Defendant stopped on a bicycle was issued a citation and the officer asked for consent to search without telling him the stop was effectively over. The state failed in its “heavy burden” of proof that the search was voluntary. Crist v. State, 98 So. 3d 81 (Fla. 2d DCA 2012):
Upon issuing the citation and without acknowledging to him that the stop was over, the officer asked if he could search Crist. Even if we could assume that Crist voluntarily agreed to the search at that point, the officer's subsequent actions in waiting for a second patrol officer to arrive before conducting the search is the antithesis of a clear and convincing indication that a reasonable person would feel free to revoke consent and leave during that delayed waiting period. See Summerall v. State, 777 So. 2d 1060, 1061 (Fla. 2d DCA 2001) ("[A]fter the deputy issued appellant the traffic citation, he engaged appellant in further conversation in an attempt to delay him; requested to search appellant's vehicle; and after this request was denied, told appellant that he still was going to have a canine walk around the vehicle. Under these circumstances, no reasonable person would have believed himself 'free to leave.'"); cf. Sosa, 932 So. 2d at 584 ("No evidence was presented ... indicating that any officer attempted to prolong the traffic stop. Nor was any evidence presented ... that [the deputy] blocked her from leaving the scene, threatened her, held on to her license, or asked her to step out of her car.").

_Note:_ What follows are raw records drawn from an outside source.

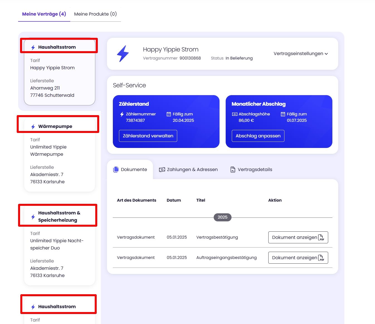Viewport: 375px width, 324px height.
Task: Click the large lightning bolt contract icon
Action: pyautogui.click(x=123, y=54)
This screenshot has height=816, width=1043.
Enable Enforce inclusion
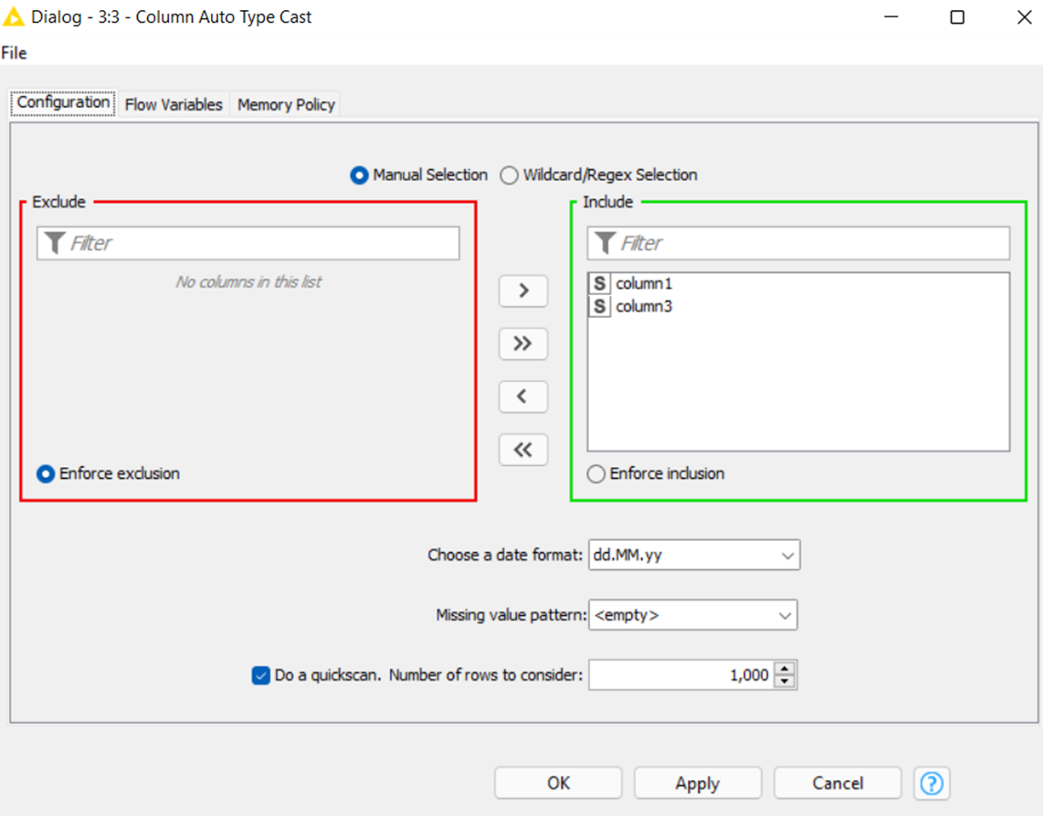595,473
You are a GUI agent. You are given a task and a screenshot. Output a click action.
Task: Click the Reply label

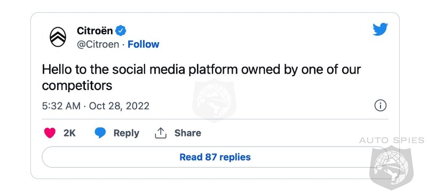click(x=126, y=133)
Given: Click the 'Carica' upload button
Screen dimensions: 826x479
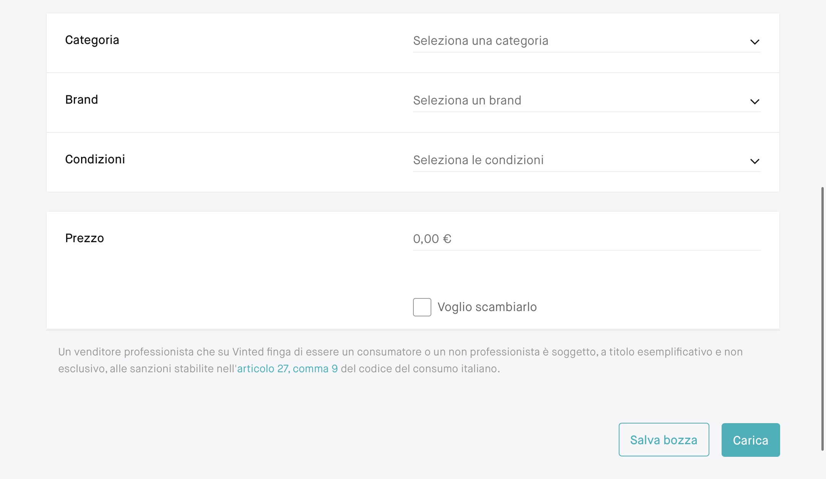Looking at the screenshot, I should coord(750,440).
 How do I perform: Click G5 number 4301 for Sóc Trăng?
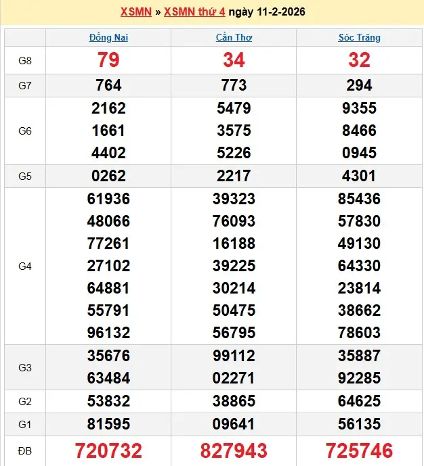[359, 176]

Defense counsel first filed a no-merit Anders brief, and the court ordered rebriefing. Id. n. 1.
Like a general motion to suppress, an appeal brief that only generally stated the certified search and seizure question for appeal was insufficient to bring the question up for appeal. State v. Simmons, 2012 Tenn. Crim. App. LEXIS 472 (June 26, 2012):
Here, we conclude that the certified question presented by Simmons fails to precisely identify the scope and limits of the legal issue reserved. See Tenn. R. Crim. P. 37(b)(2)(A)(ii). In attempting to reserve the question of "[w]hether the cocaine and oxycodone should have been suppressed by the Circuit Court for an illegal stop and search of Andre Jon Simmons," he asks this court to conduct a complete overview of search and seizure law as applied to the facts of this case. This court has repeatedly declined to engage in or conduct such an overview. See Nicholas J. Johnson, 2001 WL 1356369, at *2; State v. Randal L. Cheek, No. M2000-00203-CCA-R3-CD, 2000 WL 1838584, at *4 (Tenn. Crim. App., at Nashville, Dec. 14, 2000) (dismissing appeal because certified question, "whether there was a lawful or unlawful search of [the defendant's] residence by police officers," was overly broad question in violation of Preston), overruled on other grounds by State v. Sigifredo Ruiz, No. M2000-03221-CCA-R3-CD, 2001 WL 1246397, at *4 (Tenn. Crim. App., at Nashville, Oct. 17, 2001).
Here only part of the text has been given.